DEVICE FOR HOLDING A WORKPIECE

Abstract

A device for holding a workpiece that includes a first clamping element and at least one second clamping element, wherein the first clamping element and the second clamping element each include on an end side extending in a radial plane a first engagement structure and at least one second engagement structure at different radial positions configured to engage at a first time an end side of a first workpiece having a first diameter and at a second time an end surface of a second workpiece of a second diameter different than the first diameter for holding the workpiece by moving the first clamping element and the second clamping element in the radial direction.

Claims

1. A device for holding a workpiece, comprising: a first clamping element; and at least one second clamping element, wherein the first clamping element and the second clamping element each include on an end side extending in a radial plane a first engagement structure and at least one second engagement structure at different radial positions configured to engage at a first time an end side of a first workpiece having a first diameter and at a second time an end surface of a second workpiece of a second diameter different than the first diameter to hold the first workpiece or the second workpiece by moving the first clamping element towards the second clamping element in the radial direction.

2. The device according to claim 1, wherein the first engagement structure comprises a first raised circular ring segment and the second engagement structure comprises a second raised circular ring segment and a groove between the first circular ring segment and the second circular ring segment.

3. The device according to claim 1, wherein a radially inwardly directed engagement contact surface of the first circular ring segment and/or of the second circular ring segment is inclined relative to a normal of the radial plane by an inner inclination angle () so that the first circular ring segment and/or the second circular ring segment projects radially inward.

4. The device according to claim 3, wherein a radially outwardly directed surface of the first circular ring segment and/or of the second circular ring segment is inclined relative to the normal of the radial plane by the inner inclination angle (), so that the radially inwardly directed engagement contact surface is substantially parallel to the radially outwardly directed surface of the respective circular ring segment.
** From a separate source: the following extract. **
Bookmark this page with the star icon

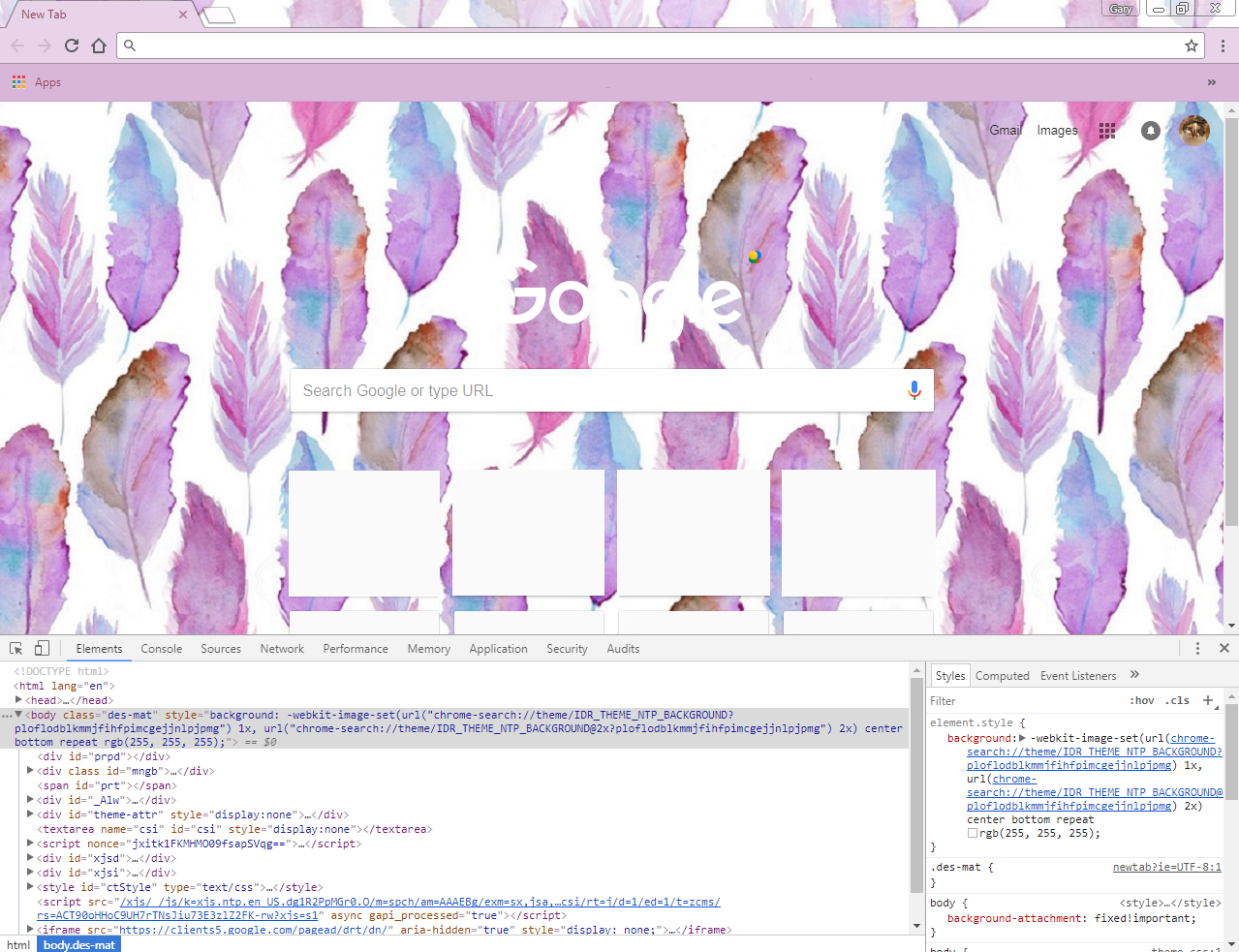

5. The device according to claim 3, further including: an adapter attached to an end side of the workpiece, wherein the adapter includes at least one projection configured to be engaged by the first or the second engagement structure.

6. The device according to claim 5, wherein the radially inwardly directed engagement contact surface forms a sharp edge with the axially directed end side of the circular ring segment, and wherein the sharp edge is configured to engage an adapter groove base of the adapter attached to the workpiece.

7. The device according to claim 1, including a plurality of additional engagement structures equally radially spaced and configured to be brought into engagement with a plurality of projections of the adapter of workpieces of different sizes.

8. The device according to claim 2, wherein a depth of the groove is between 0.8 and 1.2, times a radial extension of the groove and is between 3 mm and 5 mm, and/or wherein a radial extension of the circular ring segment is between 0.8 and 1.2, times a radial extension of the groove, and the radial extension of the circular ring segment is between 3 mm and 5 mm.

9. The device according to claim 1, wherein the first clamping element is produced from aluminum, wherein the first engagement structure and the second engagement structure are formed by turning and/or milling, and/or wherein the first circular ring segment has radius of curvature of between 10 mm and 20 mm, and the second circular ring segment has a radius of curvature of between 100 mm and 300 mm.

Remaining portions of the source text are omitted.